Sytuację skomentował Bronisław Komorowski w rozmowie z Wirtualną Polską. Były prezydent uważa, że za sytuację odpowiadają urzędnicy, którzy nie zweryfikowali osób chcących rozmawiać z prezydentem.
– Prośby o rozmowę z prezydentem zawsze są dokładnie sprawdzane. Trzeba oddzwonić na numer, który dana osoba podaje jako swój, potwierdzić go w bazie danych i zweryfikować tę osobę w ambasadzie – tłumaczył. Dodał również, że urzędnicy nie mogą połączyć osoby bez weryfikacji. – Tak to można tylko z żoną – zażartował.

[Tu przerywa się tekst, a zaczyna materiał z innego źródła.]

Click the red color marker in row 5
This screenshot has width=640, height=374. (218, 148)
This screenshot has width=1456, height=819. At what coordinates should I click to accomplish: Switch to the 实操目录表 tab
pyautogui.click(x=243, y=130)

Komorowski odniósł się również do późniejszej wypowiedzi Andrzeja Dudy, który napisał, że w trakcie rozmowy poczuł, iż „coś jest nie tak”. – Ale po co kontynuował rozmowę? Są sposoby, by zweryfikować rozmówce, gdy pojawiają się wątpliwości – stwierdził były prezydent.
W tym kontekście przypomniał dawną sytuację sprzed lat. – Gdy do Busha zadzwonił Jelcyn i powiedział, że ZSRR się rozpada, amerykański prezydent pomyślał, że to żart. Zaczął udawać, że są zakłócenia na linii, powiedział, że zaraz oddzwoni i rozłączył się. Jego ludzie szybko zweryfikowali, czy to na pewno telefon od Jelcyna. Telefon okazał się prawdziwy – powiedział.